Stanton Territorial Hospital in September 2022. Ollie Williams/Cabin Radio
The NWT government says residents of a dozen communities that previously hosted rehabilitation travel clinics must now travel to Yellowknife or regional centres for those services.
Rehab services help people to regain physical, mental or cognitive abilities that have been lost or impaired. Example services in the NWT are audiology, physiotherapy, speech language pathology, occupational therapy and a persistent pain program.
In a public notice on Friday, the NWT’s health authority said significant staffing shortages were the reason regional rehab teams will now only travel to communities with more than 350 people that are fly-in only or more than a three-hour drive from their base.
In practice, that means there will still be travel clinics for people in Fort Resolution, Aklavik, Ulukhaktok, Norman Wells, Délı̨nę, Fort Good Hope, Tulita, Fort Simpson, Łútsël K’é and Whatì, as well as long-term care residents in Behchokǫ̀ – as long as occupational therapist, physical therapist and speech language pathologist regional teams are adequately staffed.

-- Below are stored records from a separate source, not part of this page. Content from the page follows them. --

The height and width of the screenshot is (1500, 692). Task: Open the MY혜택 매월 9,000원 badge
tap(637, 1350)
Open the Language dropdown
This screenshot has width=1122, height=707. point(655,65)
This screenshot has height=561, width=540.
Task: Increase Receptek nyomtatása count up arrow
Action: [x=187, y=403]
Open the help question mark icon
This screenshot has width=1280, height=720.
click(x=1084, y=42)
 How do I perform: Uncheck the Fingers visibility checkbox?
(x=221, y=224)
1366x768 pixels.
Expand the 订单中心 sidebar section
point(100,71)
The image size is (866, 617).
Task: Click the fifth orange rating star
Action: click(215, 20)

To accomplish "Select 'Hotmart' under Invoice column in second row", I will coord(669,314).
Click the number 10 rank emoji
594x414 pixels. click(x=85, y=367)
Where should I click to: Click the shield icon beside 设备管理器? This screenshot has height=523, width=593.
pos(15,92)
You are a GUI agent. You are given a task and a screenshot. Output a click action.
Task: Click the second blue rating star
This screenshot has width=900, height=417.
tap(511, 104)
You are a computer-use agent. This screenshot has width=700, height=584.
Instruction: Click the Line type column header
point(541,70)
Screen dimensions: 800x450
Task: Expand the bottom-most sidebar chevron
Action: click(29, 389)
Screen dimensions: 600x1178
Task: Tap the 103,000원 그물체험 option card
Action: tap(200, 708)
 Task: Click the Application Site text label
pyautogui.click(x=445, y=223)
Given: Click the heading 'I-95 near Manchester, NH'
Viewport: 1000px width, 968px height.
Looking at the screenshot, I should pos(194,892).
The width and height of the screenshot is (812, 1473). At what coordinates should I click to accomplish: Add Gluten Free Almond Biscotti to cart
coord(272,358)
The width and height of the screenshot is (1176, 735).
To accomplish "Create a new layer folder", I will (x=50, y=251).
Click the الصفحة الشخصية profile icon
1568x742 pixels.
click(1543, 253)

But the news means residents must now travel to regional hubs for rehab services if they live in Tuktoyaktuk, Fort McPherson, Fort Providence, Fort Liard, Paulatuk, Gametì, Tsiigehtchic, Colville Lake, Sachs Harbour, or Behchokǫ̀ (if not living in long-term care in that community).
The health authority said those residents can access services through medical travel once approved for an appointment or virtually through their local health centre.